9:53 PM – Space monkey Manila, India, Raja and Carmen are all safe, but not before they crap all over Carmen for having an imperfect costume. Truth be told, Carmen’s costume rocked. Phoenix and Delta up for elimination. And so they lip-synch to “Bad Romance.” Surprisingly, Delta has the inferior costume but actually shows up Phoenix by being herself instead of mimicking Lady Gaga‘s moves. Who will win?
10:00 PM – Phoenix gets the boot! But next week a freakish looking LaToya Jackson and Susan “stop the madness” Powter will judge as the ladies make a crazy workout video that somehow involves eating fried chicken.
10:02 PM – World of Wonder is smart enough to keep the cameras rolling after the cavalcade of craziness ends in Drag Race. In the post show Untucked Alexis makes sure to point out that Mimi was picked last.
10:04 PM – Mimi gets hated on because she’s kinda annoying and was way over the top bad drag in her drag space show. But everyone agrees that Stacey did well this week with her mother thunderpuss Julia Child impression as the terrorized Booberella.
10:11 PM- Alexis and Shangela both think that Mimi is false is hell.
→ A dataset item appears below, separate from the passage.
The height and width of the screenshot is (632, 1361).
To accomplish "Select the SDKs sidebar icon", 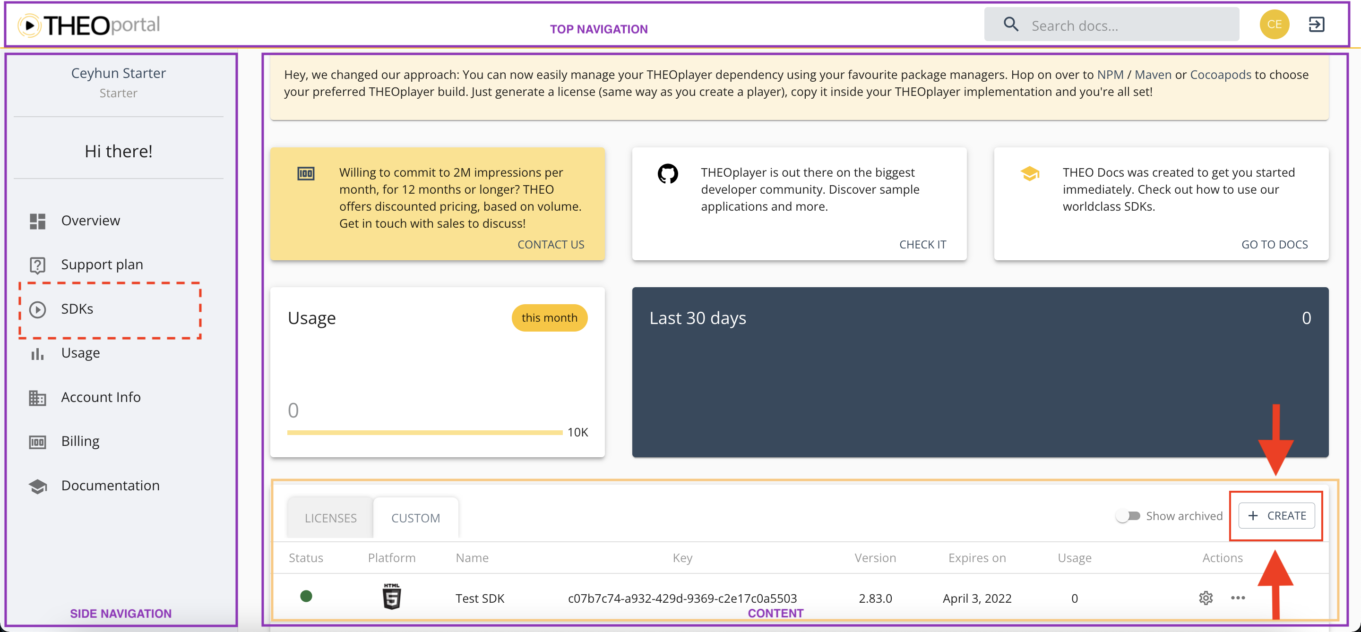I will pos(38,309).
They’re also both a little drunk on vodka because they’re dishing on their teammates and while giving each other props. What can they say? They were robot twins. Then they dish on Mariah, sharing their opinion that she’s more trans than drag (implying that she’s had some serious work done to look more feminine). And since this is Ru-Paul’s DRAG Race, they don’t accept her. Strange though, because if a trans person can’t compete on this show, then all that’s left is America’s Next Top Model or Wipeout. An instance of trans phobia on an anything goes show?
10:18 PM – Ru-Paul had the great idea of putting Phoenix in a room with his all the teammates that just threw him under the bus, recommending he be eliminated. It’s kinda fun seeing him pout in a silver zebra cat suit, shimmering eyeliner, and chicken wire orbiting his head.
10:25 PM – Commercial: The last warrior that survived the set of 300 walked the sand dunes just to sell you pomegranate juice. Truth be told, I want him more than I want than the overpriced juice. Give it up, Spartan!
10:26 PM – Shangela continues her drunken rampage by claiming that Mimi can only do camp. Mimi explains that the reason her costumes looks so jankety is because she’s from New York where drag queens have no dressing rooms and have to ride public transportation. She also says that everyone else looked like a Judy Jetson hooker compared to her and that she’s both very real and a million more times more talented than everyone else on the show. Oh, Mimi… a million? Oh, gurl… you are kinda a mess. Mimi represents all of NYC, but she may lack the sophistication and grace to win.